Yeah, completely… The rehearsal space is a located at the Head Quarters of the Mayhem collective. At the same time Timeless Reality seems to be outsiders as you don’t make post-2010 industrial, such as Posh Isolation releases. From my point of view, you seem to be equally insiders as well being one of the strong-holders in the Danish underground scene. How do you feel this?
It’s interesting because Sara and me have been through so many ways of doing shows, and those generated a lot of peers, which have been becoming another circuit, spread over the world. But, my point of view is maybe distorted, because we’ve been in this center, and watching it. Timeless Reality started out in February 2015, when we met Alexander. I think maybe Alexander can see this more clear. We have our rehearsal space, but it’s actually pretty fragmented.
I don’t think Family Underground has much to do with the bands that are part of Mayhem.
It makes that things happen, though. There are shitloads of bands, and many of them are really good. It has kind of exploded, and it’s also some sort of big media thing over here, which I don’t give too much attention. It’s bit hyped, which makes that people are continously in and out. For me it’s funny, if I go to the show, I know the people who are playing, but at the same time I’m asking myself ‘where the hell am I?’. It’s a different scene now.

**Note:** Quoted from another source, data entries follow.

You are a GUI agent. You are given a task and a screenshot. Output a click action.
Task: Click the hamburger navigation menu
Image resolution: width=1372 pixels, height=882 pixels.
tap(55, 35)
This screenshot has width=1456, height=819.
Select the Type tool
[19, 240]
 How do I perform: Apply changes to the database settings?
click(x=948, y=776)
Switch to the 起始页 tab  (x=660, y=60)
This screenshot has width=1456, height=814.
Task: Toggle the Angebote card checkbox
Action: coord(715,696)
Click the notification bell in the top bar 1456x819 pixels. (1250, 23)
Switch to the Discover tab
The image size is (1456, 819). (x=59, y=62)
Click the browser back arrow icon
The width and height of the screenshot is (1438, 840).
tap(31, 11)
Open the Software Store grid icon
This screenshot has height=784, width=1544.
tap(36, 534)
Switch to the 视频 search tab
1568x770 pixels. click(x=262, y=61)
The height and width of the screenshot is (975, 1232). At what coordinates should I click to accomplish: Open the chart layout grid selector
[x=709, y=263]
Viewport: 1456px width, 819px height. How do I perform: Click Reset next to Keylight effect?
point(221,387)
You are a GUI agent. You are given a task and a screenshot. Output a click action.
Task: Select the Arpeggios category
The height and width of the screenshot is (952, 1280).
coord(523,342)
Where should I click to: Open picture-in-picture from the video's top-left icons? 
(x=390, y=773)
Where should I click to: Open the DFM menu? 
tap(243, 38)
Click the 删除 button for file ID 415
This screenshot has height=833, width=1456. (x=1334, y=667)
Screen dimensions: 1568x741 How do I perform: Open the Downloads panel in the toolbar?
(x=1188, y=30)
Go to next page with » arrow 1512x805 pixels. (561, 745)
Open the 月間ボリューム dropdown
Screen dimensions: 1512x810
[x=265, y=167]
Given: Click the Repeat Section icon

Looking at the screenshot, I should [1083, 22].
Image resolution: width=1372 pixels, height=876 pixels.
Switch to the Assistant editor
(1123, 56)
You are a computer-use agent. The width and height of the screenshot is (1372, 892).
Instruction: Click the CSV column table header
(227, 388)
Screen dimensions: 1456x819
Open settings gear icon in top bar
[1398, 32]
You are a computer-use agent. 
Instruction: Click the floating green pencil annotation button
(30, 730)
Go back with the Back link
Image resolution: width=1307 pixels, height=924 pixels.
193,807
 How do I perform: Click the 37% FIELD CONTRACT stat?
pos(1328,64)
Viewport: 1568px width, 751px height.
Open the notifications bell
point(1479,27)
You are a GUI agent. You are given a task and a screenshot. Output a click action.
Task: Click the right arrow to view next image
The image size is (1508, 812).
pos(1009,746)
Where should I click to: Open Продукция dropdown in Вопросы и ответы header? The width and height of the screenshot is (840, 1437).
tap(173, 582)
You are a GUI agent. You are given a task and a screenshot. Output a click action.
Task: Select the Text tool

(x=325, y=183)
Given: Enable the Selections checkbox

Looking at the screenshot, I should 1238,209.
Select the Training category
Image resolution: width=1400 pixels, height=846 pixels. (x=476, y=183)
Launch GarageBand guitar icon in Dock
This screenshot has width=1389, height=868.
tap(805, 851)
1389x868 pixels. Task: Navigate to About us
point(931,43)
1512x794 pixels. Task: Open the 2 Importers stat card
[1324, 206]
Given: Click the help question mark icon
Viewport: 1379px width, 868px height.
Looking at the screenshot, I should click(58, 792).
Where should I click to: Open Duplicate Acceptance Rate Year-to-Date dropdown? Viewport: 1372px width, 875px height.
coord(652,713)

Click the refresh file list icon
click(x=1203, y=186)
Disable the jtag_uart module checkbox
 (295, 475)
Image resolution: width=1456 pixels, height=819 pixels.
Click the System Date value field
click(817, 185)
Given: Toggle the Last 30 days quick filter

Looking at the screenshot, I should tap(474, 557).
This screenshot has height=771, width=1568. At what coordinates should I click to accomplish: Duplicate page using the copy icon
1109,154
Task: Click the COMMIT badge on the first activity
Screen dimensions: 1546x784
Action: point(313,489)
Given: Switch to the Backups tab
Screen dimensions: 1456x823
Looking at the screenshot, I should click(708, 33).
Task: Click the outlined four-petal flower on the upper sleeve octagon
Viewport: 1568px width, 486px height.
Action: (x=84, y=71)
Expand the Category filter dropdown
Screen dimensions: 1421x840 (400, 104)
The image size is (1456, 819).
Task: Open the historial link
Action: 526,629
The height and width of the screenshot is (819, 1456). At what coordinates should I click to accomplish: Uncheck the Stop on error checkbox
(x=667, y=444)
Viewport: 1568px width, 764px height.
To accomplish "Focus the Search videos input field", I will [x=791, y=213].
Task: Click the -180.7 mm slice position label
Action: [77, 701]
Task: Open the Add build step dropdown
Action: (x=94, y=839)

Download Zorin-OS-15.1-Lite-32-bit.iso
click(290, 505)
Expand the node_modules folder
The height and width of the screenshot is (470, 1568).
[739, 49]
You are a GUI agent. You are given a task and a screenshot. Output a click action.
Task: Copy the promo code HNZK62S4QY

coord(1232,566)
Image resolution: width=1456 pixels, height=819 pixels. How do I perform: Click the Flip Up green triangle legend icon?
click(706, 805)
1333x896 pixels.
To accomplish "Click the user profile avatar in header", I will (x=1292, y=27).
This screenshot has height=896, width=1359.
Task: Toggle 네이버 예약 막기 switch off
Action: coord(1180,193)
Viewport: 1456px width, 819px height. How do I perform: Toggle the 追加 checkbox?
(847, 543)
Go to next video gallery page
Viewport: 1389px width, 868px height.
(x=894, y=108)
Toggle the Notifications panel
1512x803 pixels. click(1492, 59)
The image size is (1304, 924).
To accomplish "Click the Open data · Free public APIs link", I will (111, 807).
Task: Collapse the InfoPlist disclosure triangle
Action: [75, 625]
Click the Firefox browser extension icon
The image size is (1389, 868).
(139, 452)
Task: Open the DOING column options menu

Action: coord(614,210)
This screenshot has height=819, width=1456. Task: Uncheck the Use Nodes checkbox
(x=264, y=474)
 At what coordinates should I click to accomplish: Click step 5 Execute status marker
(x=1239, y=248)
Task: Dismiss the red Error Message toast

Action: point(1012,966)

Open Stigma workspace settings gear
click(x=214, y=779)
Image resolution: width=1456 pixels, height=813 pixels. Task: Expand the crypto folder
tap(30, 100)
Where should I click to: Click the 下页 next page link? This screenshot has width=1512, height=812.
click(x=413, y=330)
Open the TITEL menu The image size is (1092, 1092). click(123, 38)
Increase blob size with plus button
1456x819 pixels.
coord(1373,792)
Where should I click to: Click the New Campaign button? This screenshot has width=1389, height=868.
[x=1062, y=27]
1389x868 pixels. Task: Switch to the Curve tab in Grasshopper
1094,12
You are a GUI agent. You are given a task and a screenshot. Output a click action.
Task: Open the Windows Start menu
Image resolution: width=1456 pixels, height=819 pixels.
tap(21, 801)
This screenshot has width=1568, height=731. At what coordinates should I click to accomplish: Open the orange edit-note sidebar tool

The only real connection is the practice space that is for ourselves. That’s the way we like it.
It doesn’t matter, we got guys like you who like us.
A loose network of individuals with strong ties.
That’s the key to the kind of music we make. We’ve alway been mixed up, you have the Double Leopards, you have your Ignatz. I like that, but here it’s sometimes too much choosing for one genre or style, and that’s what you do. It’s not so mixed up anymore.
Is the karaoke/pubrock vibe, but then with a loose improvisational approach close to Sun City Girls’s method, consciously?
Well, especially the Back to Paradise song, which is some sort of memorial for Jesper (long time part of Family Underground, who killed himself last year, nvdr). The melody needed that groove where the voice is too late for the beat.
It’s a very simple song, and this is maybe our way to, I don’t know…
… get attention to the track, maybe?
That’s the way we sound and work, yeah.
It’s funny that you mentioned the Sun City Girls. I know their song based records best, but I see what you mean. But our music is maybe closer to J.J. Cale, where the vocals are also always behind the beat. That’s how it’s feel for me in that track, it doesn’t need to be heavy, it just needs to be tense. Me and Sara aren’t so well trained in the classics, so we’d have to cling onto the drums, which sounds really good. Tight drums and our loose, maybe too loose, feel.
Then the crackly Skype connection fell away… Welcome to 2016’s ways of communication. Back to Paradise then.